Visualize git repositories as they change, live in the browser.
gitviz might be useful as a teaching tool for git.
It draws graphviz graphs on <canvas> elements, and updates them as you modify the target git repository on the fly.
You need Python, Node.js, npm, and a git repository.
# get code
git clone git://github.com/kevinw/gitviz.git
# start the webserver
cd gitviz
./run-server PATH_TO_REPOS # where PATH_TO_REPOS is the path above your repositories
# see live graphs in the browser
open http://localhost:3000/reponame
gitviz is just glue around lots of great libraries:
- dulwich reads your git repositories as graphs
- pydot emits those graphs as DOT language
- canviz draws DOT language as visual graphs in <canvas> tags in the browser
- express serves the webpage showing the graph
- socket.io notifies the browser in realtime when the graph changes
- The node library "watch" we're using uses polling under the hood.

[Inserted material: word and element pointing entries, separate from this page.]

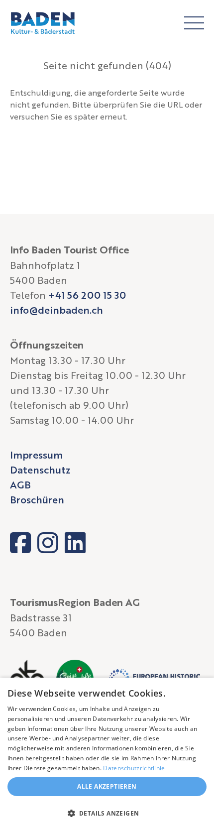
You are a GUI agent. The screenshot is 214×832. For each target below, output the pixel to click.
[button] (107, 814)
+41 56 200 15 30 (87, 295)
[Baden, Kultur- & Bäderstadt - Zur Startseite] (43, 23)
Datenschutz (40, 469)
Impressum (36, 455)
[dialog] (107, 755)
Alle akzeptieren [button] (106, 786)
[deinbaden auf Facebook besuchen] (20, 543)
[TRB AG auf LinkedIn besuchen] (75, 543)
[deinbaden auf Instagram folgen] (47, 543)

There are definitely better alternatives that hook into filesystem events.
- Animate the graph when it changes.
- Show working copy modifications. Maybe an asterisk next to the blobs that differ?
- Eliminate bottlenecks for non-toy-sized repositories, and make them navigable/intelligible in some way.
- Make the graph interactive, or somehow have each node show the git command that made it.